---
# Preprocessing
---

### Load libraries and data

In [13]:
import pandas as pd
from pathlib import Path
from pyspark.sql import SparkSession
from pyspark.ml.feature import CountVectorizer, IDF, HashingTF
from pyspark.sql.functions import split


In [5]:
spark = SparkSession.builder \
    .appName("TextProcessing1") \
    .getOrCreate()

In [6]:
DATA_PATH="../data/raw/aclImdb_v1/aclImdb/train/"
PROCESSED_DATA_PATH="../data/processed/"
RANDOM_SEED=42

In [3]:
columns=["Review", "Label"]
df = pd.DataFrame(columns=columns)

Add positive reviews

In [4]:
p = Path(DATA_PATH ) / 'pos'
for file_path in p.iterdir():
    with file_path.open('r') as file:
        new_row={'Review':file.read(), 'Label':1}
        df.loc[len(df)]=new_row

Add negative reviews

In [5]:
p = Path(DATA_PATH) / 'neg'
for file_path in p.iterdir():
    with file_path.open('r') as file:
        new_row={'Review':file.read(), 'Label':0}
        df.loc[len(df)]=new_row

In [6]:
df.head(5)

Unnamed: 0,Review,Label
0,I came in in the middle of this film so I had ...,1
1,Clint Eastwood reprises his role as Dirty Harr...,1
2,Okay this movie fine like I said but you surel...,1
3,When a small hobbit named Frodo Baggins inheri...,1
4,This film was made in 1943 when i think Judy w...,1


### Preprocessing data

lowercase text

In [7]:
def lower_case(text):
    return text.lower()

df['Review'] = df['Review'].apply(lower_case)

In [8]:
df.head()

Unnamed: 0,Review,Label
0,i came in in the middle of this film so i had ...,1
1,clint eastwood reprises his role as dirty harr...,1
2,okay this movie fine like i said but you surel...,1
3,when a small hobbit named frodo baggins inheri...,1
4,this film was made in 1943 when i think judy w...,1


In [9]:
shuffled_df = df.sample(frac=1).reset_index(drop=True)
shuffled_df.head()

Unnamed: 0,Review,Label
0,i'm not even gonna waste time on this one; it'...,0
1,this movie is practically impossible to descri...,1
2,"when i started watching ""fay grim"", i had no i...",1
3,bo derek will not go down in history as a grea...,0
4,<br /><br />it's a generic coming-of-age story...,1


In [10]:
shuffled_df.to_csv(PROCESSED_DATA_PATH+'df.csv')

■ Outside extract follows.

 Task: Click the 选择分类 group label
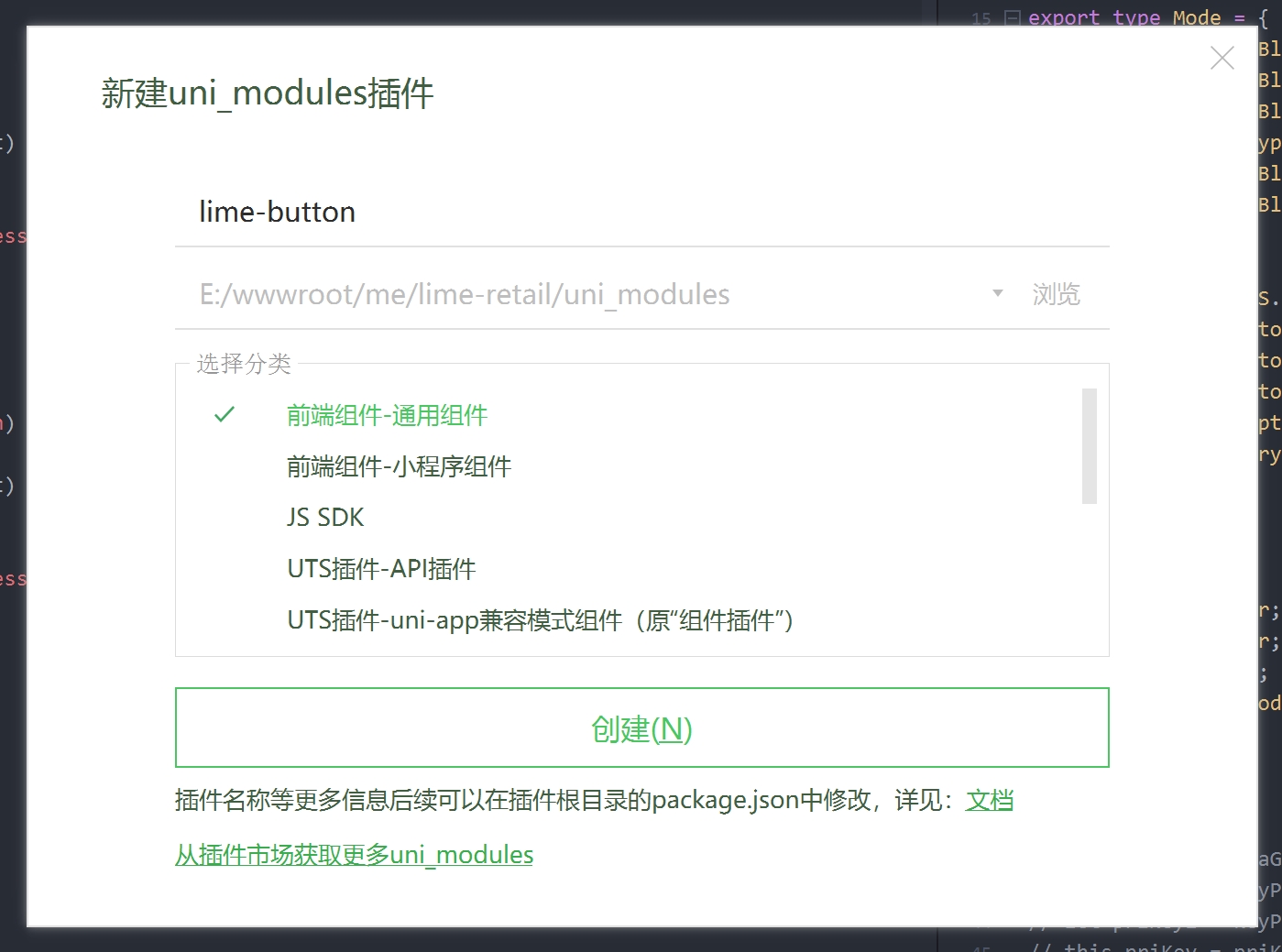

Tokenization and lemmatization

In [11]:
nlp=spacy.load('en_core_web_sm')

In [12]:
def tokenize_text(text):
    doc = nlp(text)
    tokens = [token.lemma_ for token in doc if not token.is_stop and not token.is_punct and not any(char.isdigit() for char in token.text)]
    return ' '.join(token for token in tokens)

# Apply tokenization to each row in the DataFrame
tokenized_df=pd.DataFrame()
tokenized_df['Label']=df['Label']
tokenized_df['tokens'] = df['Review'].apply(tokenize_text)
#df['tokens'] = df['Review'].apply(tokenize_text)

In [13]:
tokenized_df.head()

Unnamed: 0,Label,tokens
0,1,come middle film idea credit title till look r...
1,1,clint eastwood reprise role dirty harry time c...
2,1,okay movie fine like say surely need watch wor...
3,1,small hobbit name frodo baggin inherit magic r...
4,1,film think judy peak look wise previous film g...


In [15]:
tokenized_df.to_csv(PROCESSED_DATA_PATH+"tekenized_df.csv")

In [7]:
tokenized_df=pd.read_csv(PROCESSED_DATA_PATH+"tekenized_df.csv")

### Vectorization

Bag of Words

In [10]:
spark_df = spark.createDataFrame(tokenized_df)
# Diviser la colonne "tokens" en une liste de mots
spark_df = spark_df.withColumn("tokens_array", split(spark_df["tokens"], " "))

# Initialiser le transformateur CountVectorizer
count_vectorizer = CountVectorizer(inputCol="tokens_array", outputCol="features")

# Appliquer le transformateur CountVectorizer sur les données
model = count_vectorizer.fit(spark_df)
bow = model.transform(spark_df)
Bow_df=result.select("tokens_array","features", "Label").toPandas()

In [12]:
Bow_df.to_csv(PROCESSED_DATA_PATH+"bow_df.csv")

TF-IDF

In [15]:
hashing_tf = HashingTF(inputCol="tokens_array", outputCol="raw_features")
featurized_data = hashing_tf.transform(spark_df)

# Utiliser IDF pour obtenir les vecteurs TF-IDF
idf = IDF(inputCol="raw_features", outputCol="features")
idf_model = idf.fit(featurized_data)
rescaled_data = idf_model.transform(featurized_data)
TFIDF_df=rescaled_data.select("tokens_array","features", "Label").toPandas()

In [16]:
TFIDF_df.to_csv(PROCESSED_DATA_PATH+"TFIDF_df.csv")